**PASSAGE GIVEN**
The seasonal cycles of chla and SST were generally in phase, with minima in both occurring during September in the higher chla region to the northeast of the PEIs (Figure 5b). Peak chla in December was associated with somewhat lower average SSTs, while the secondary chla peak in January and February corresponded to maximum SSTs (Figure 5b). Across most of the PEI region, the relationship between monthly SST and chla was statistically significant and positive (Figure 6b). In contrast, regions south of 48° S and east of 42° E showed no significant correlations between SST and chla, and in fact, correlations were negative in small areas east of 42° E (Figure 6b). Although the correlations with SST (Figure 6b) were generally lower than with PAR (Figure 6a), the highest values (>0.4) were once again observed in a small region on the PEI shelf and to the northeast of the islands. Stronger correlations between SST and chla were also evident around 44° S, likely associated with hydrographic variability near the M-SAF [11].
Since most previous studies around the PEIs have focused on describing nutrient distributions during specific autumn and summer cruises ([32,36], among others), we have examined gridded monthly climatologies of nitrate (Figure 7), silicate (Figure 8), and phosphate (Figure S8) from the WOA 2018 to better understand the seasonal nutrient changes in relation to chla variability around the PEIs. Nitrate (Figure 7), silicate (Figure 8), and phosphate (Figure S8) all showed a similar meridional gradient with lower concentrations in the northern part of the region, and elevated values to the south of the N-APF. While nitrate concentrations remained elevated (>15 µmol kg−1) throughout the year, spring and summer values were somewhat elevated compared to other seasons (Figure 7). A similar seasonal cycle was evident for silicate (Figure 8) and phosphate (Figure S8), but silicate concentrations were substantially lower (<5 µmol kg−1) toward the end of summer and during autumn. Correlations between nutrients and chla were weak and statistically insignificant (not shown), likely due to the coarse spatial resolution of the nutrient observations.

3.2.2. Mixed Layer Depths, Winds, and Currents

In the PEI region, shallower MLD (23–84 m) occurred during late spring (November) to mid-autumn (April), and appreciably deeper MLD (49–200 m) was observed from May to October (Figure 9). Notably, from June to October, some of the deepest MLDs were located close to the PEIs (Figure 9). As expected, the seasonal cycles of chla and MLD were out of phase, with maximum MLD corresponding to minimum chla, and vice versa (Figure 5c). Statistically significant negative correlations were observed across most of the region, with the strongest correlations (<−0.4) extending northeast from the PEI shelf (Figure 10). Similarly strong correlations were also observed north of 44° S (Figure 10). Although light levels may be sufficient for phytoplankton growth in September (Figure 4 and Figure 5a), MLDs are still relatively deep, ranging between 79 and 198 m (Figure 5c and Figure 9), possibly accounting for the lack of substantial chla increase during this month (Figure 3 and Figure 5c), at least on a climatological scale. Interestingly, chla started increasing in October when MLDs were still relatively deep (49–133 m) (Figure 3, Figure 5c and Figure 9). This has also been observed at the Crozet, Kerguelen, and the South Georgia Islands [15,52,77,78].

**RECORDS PROVIDED**
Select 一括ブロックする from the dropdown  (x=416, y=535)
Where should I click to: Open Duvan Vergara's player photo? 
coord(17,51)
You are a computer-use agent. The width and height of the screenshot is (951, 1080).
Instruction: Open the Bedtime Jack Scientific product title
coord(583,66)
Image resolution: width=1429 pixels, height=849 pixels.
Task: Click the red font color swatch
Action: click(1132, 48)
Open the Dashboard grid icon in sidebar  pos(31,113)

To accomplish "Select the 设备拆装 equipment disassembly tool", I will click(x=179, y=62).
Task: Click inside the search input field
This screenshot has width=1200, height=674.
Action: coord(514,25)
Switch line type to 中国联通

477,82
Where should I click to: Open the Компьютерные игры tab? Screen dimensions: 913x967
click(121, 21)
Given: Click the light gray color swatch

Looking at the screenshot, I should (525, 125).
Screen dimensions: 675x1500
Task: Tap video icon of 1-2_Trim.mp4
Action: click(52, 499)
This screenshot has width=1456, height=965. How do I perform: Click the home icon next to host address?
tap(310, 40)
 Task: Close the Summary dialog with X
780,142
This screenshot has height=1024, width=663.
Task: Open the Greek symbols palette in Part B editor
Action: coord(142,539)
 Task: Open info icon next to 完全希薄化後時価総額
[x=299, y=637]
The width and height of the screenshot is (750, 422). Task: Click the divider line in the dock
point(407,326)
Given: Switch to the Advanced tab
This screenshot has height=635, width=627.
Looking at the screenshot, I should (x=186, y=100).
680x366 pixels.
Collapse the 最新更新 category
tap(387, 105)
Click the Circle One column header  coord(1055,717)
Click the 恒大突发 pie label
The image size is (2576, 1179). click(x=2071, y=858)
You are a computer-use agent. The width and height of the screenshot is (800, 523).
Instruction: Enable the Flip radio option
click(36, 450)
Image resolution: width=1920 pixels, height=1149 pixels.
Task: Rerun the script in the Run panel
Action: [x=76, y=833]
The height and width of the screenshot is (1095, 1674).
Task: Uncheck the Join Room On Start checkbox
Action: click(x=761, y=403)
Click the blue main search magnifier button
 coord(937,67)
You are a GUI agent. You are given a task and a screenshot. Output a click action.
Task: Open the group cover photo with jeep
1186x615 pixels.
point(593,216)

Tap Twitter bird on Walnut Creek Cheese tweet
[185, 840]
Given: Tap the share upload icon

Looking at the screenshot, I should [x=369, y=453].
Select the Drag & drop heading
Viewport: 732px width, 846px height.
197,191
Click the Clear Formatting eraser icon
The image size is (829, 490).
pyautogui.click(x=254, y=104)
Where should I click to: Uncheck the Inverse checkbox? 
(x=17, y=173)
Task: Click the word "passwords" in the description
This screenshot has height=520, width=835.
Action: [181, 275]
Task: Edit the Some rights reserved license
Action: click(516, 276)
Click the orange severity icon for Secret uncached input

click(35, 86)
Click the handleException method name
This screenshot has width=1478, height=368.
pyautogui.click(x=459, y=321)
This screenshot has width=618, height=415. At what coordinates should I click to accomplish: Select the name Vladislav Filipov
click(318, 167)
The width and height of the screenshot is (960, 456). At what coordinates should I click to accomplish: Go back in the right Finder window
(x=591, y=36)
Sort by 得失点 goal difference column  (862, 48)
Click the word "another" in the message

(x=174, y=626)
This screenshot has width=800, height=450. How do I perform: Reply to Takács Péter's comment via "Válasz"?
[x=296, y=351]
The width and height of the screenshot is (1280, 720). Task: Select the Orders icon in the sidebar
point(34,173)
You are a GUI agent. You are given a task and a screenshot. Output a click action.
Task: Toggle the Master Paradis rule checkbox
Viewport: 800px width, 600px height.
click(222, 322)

**TASK REQUIREMENTS**
(a) Decide whether each statement agrees with the passage above on ocean conditions around the PEIs. For each, answer yes or no and quote the words of the passage that settle it.
(i) In the higher chla region northeast of the PEIs, chla and SST both reach their minimum in September.
(ii) Correlations between nutrients and chla were statistically significant.
(iii) Chla began to increase in November.
(b) Use the passage above on ocean conditions around the PEIs to answer each question briefly.
(i) Which source provided the gridded monthly nutrient climatologies?
(ii) What range of MLD was observed from May to October?
(iii) Above what concentration did nitrate stay throughout the year?

**FINAL ANSWERS**
(a)
(i) Yes: "with minima in both occurring during September in the higher chla region to the northeast of the PEIs"
(ii) No: "Correlations between nutrients and chla were weak and statistically insignificant"
(iii) No: "chla started increasing in October when MLDs were still relatively deep (49–133 m)"

(b)
(i) The WOA 2018
(ii) 49–200 m
(iii) 15 µmol kg−1